Das ist gut zu wissen, denn von "Big Brother" bekommt ein psychisch halbwegs gesunder, zu normalem Biorythmus neigender Deutscher kaum noch was mit. Wem Knacks und Muße genug fehlten, sich allabendlich den fünfstündigen Marathon "BigBrother bei Nachtfalke" anzutun, den zudem noch Halbdebile und Berufskretins moderieren, wusste unter Umständen gar nicht mehr, dass immer noch ein paar Irre im Container saßen.
Ja, die Kumpels von Amnesty International können ein Liedchen davon singen: erst geht ein Aufschrei des Mitleids und/oder Entsetzens um die Welt. Spendenaufrufe, Spontandemonstrationen, Verbundenheitsselbstmorde. Doch irgendwann kommt die schnöde Normalität, und die Leute machen den Fernseher wieder an, und keiner kümmert sich mehr drum. Immer verzweifelter und peinlicher wurden denn auch die Schreie nach Aufmerksamkeit, die durch die Blechwände drangen: Nackte Brüste reichten nicht mehr, jetzt mussten Spielchen unter der Dusche, "Rabenmütter", die ihre Kinder für BB sitzenließen und Judenwitze ran. Und wie war das dann mal wieder schön, wenn sich die Presse einen Tag aufgeregt hat... Fast wie damals, als man noch bekannt und berühmt war.
Wo sind sie nur alle abgeblieben, die Ex-Big-Brother-Sternchen? Diese dicke Dachdeckerin zum Beispiel, die lieber ein Mann sein wollte? Oder der singende Automechaniker, bei dessen Anblick junge Mädchen der Fleischeslust für immer abschworen und ins Kloster gingen?! - Weg. Zurück in Castrop-Rauxel, Berlin-Marzahn oder Wanne-Eickel; da, wo sie um jeden Preis rauswollten. Jetzt haben sie immerhin ein paar gerahmte Bild-"Zeitungs"-Artikel in der Plattenbauwohnung hängen und sind die unbestrittenen Stars in der Stammkneipe ihres Blocks. Da wagt es niemand, an der Jukebox vorzudrängeln, und die ewig betrunkene dicke Uschi an der Theke, die alle Folgen auf Video hat, bittet jeden Tag auf's neue um ein Autogramm.
Damit es den nächsten Kandidaten nicht genauso traurig ergeht, hat sich Endemol, die Big-Brother-Firma, was ganz Besonderes ausgedacht: Big-Brother for ever. Das bedeutet: die armen Schweine können den Rest ihres miesen, unterdurchschnittlich langweiligen Lebens im Container verbringen und eine handvoll neurotische Voyeure vor den Mattscheiben unterhalten. Spaßgesellschaft lebenslänglich.


Kaum aufgestanden, könnte man schon beruhigt wieder schlafen gehen, nach diesem kleinen Streifzug durch's Weltgeschehen: es ist anscheinend gar nichts passiert in der weiten Welt. Abgesehen von Superhorsten, explodierenden Waschmaschinen, Drillingsgeburten siamesischer Zwillinge oder Mann-beißt-Hund-Geschichten.
Die Nachrichten und Schlagzeilen werden immer schriller und aufreißender; die Leben immer langweiliger.

**Aufgaben**
A. Fasse den Text über Big Brother in zwei Sätzen zusammen.
B. Schreib den Text über Big Brother wortgetreu ab, beginnend bei „Ja, die Kumpels“ und endend bei „und berühmt war.“.
Die anschließenden Zeilen sind dafür nicht erforderlich.

**Gesammelte Zeilen**
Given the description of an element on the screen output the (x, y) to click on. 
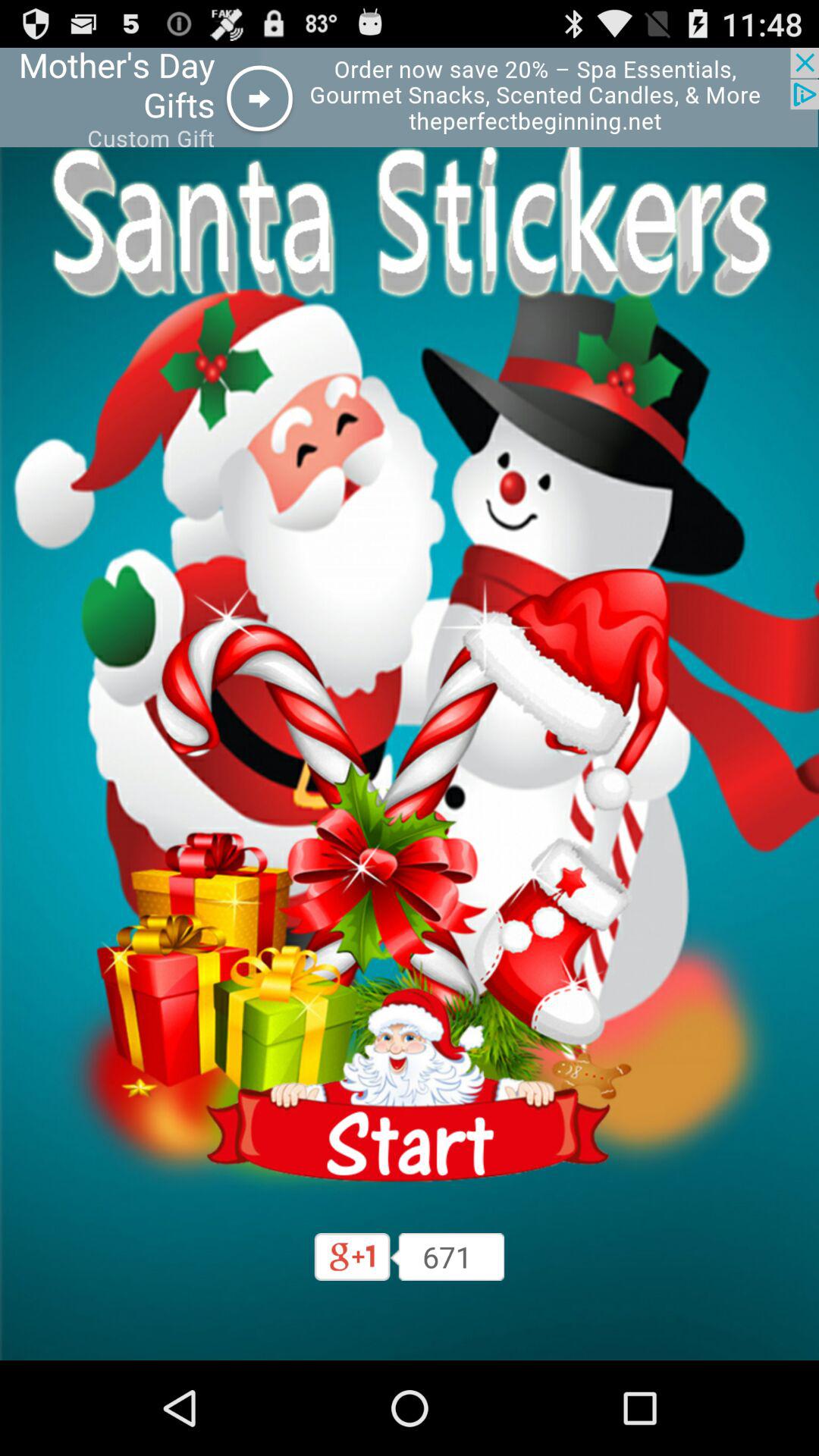
advertisement area (409, 97)
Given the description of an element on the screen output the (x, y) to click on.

**Lösungen**
A. Kaum noch jemand verfolgt „Big Brother“, weshalb die Kandidaten im Container mit immer peinlicheren Mitteln wie Spielchen unter der Dusche und Judenwitzen um Aufmerksamkeit ringen, während die früheren Teilnehmer in Orte wie Castrop-Rauxel oder Wanne-Eickel zurückgekehrt und nur noch in ihrer Stammkneipe Stars sind. Endemol hat sich daher „Big-Brother for ever“ ausgedacht, bei dem die Kandidaten den Rest ihres Lebens im Container verbringen können, und zum Schluss heißt es, die Schlagzeilen würden immer schriller und die Leben immer langweiliger.

B.
Ja, die Kumpels von Amnesty International können ein Liedchen davon singen: erst geht ein Aufschrei des Mitleids und/oder Entsetzens um die Welt. Spendenaufrufe, Spontandemonstrationen, Verbundenheitsselbstmorde. Doch irgendwann kommt die schnöde Normalität, und die Leute machen den Fernseher wieder an, und keiner kümmert sich mehr drum. Immer verzweifelter und peinlicher wurden denn auch die Schreie nach Aufmerksamkeit, die durch die Blechwände drangen: Nackte Brüste reichten nicht mehr, jetzt mussten Spielchen unter der Dusche, "Rabenmütter", die ihre Kinder für BB sitzenließen und Judenwitze ran. Und wie war das dann mal wieder schön, wenn sich die Presse einen Tag aufgeregt hat... Fast wie damals, als man noch bekannt und berühmt war.